QuantaAlpha · hj1650782738 · Apr 8, 2026
diff --git a/src/epochx/cli.py b/src/epochx/cli.py
@@ -652,11 +652,17 @@ def bench_submit_run(
         task_results_list = []
         for task_id, result in task_results_data.items():
             external_id = task_id.split("/", 1)[1] if "/" in task_id else task_id
-            task_results_list.append({
+            item = {
                 "task_id": external_id,
                 "passed": result.get("passed", False),
                 "score": result.get("score", 0.0),
-            })
+            }
+            # Attach trajectory and output if available
+            if result.get("trajectory"):
+                item["trajectory"] = result["trajectory"]

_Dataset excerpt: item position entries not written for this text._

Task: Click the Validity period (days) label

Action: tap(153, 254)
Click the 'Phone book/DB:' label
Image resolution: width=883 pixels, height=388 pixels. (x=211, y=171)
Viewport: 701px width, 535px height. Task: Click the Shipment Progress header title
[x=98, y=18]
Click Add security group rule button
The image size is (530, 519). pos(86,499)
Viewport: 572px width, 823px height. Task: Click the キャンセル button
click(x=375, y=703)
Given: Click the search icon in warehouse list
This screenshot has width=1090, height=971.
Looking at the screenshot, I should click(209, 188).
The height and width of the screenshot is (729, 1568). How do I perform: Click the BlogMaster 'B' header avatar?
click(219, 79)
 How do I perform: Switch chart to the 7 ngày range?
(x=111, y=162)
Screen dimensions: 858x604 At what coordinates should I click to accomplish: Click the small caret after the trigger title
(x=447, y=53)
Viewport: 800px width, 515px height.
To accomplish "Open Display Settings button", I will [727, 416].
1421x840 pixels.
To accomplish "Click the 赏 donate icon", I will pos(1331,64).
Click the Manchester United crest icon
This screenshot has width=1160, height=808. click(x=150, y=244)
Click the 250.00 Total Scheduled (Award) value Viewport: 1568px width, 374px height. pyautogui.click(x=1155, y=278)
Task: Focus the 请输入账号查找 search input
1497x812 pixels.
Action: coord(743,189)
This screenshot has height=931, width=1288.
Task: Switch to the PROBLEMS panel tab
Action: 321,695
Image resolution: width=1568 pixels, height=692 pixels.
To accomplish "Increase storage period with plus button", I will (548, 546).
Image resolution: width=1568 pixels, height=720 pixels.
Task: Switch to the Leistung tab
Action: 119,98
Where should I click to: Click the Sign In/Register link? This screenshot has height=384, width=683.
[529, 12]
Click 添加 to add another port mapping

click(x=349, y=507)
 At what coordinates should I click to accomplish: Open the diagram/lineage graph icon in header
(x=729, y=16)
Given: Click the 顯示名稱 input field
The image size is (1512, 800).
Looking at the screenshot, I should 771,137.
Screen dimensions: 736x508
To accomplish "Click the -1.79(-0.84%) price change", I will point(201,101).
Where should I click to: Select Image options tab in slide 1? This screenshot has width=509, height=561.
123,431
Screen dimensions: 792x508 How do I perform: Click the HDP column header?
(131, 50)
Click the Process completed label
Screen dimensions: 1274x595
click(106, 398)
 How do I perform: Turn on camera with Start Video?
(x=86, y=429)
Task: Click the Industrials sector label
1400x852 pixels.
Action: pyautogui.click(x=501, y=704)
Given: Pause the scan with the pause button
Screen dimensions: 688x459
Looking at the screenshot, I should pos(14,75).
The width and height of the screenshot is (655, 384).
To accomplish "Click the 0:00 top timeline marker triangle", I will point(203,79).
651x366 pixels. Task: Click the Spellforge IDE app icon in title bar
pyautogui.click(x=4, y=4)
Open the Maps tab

+            if result.get("output"):
+                item["output"] = result["output"][:5000]
+            task_results_list.append(item)
 
         payload = {
             "benchmark_name": stats.benchmark,

diff --git a/src/epochx/core/prompt_generator.py b/src/epochx/core/prompt_generator.py
@@ -91,6 +91,19 @@ def generate_prompt(task: Task, ws_info: WorkspaceInfo) -> str:
         )
     sections.append("")
 
+    # Trajectory
+    sections.append("## Trajectory (optional)\n")
+    sections.append(
+        "Your SSH commands are logged automatically. "
+        "For richer trajectory data (reasoning, tool choices), "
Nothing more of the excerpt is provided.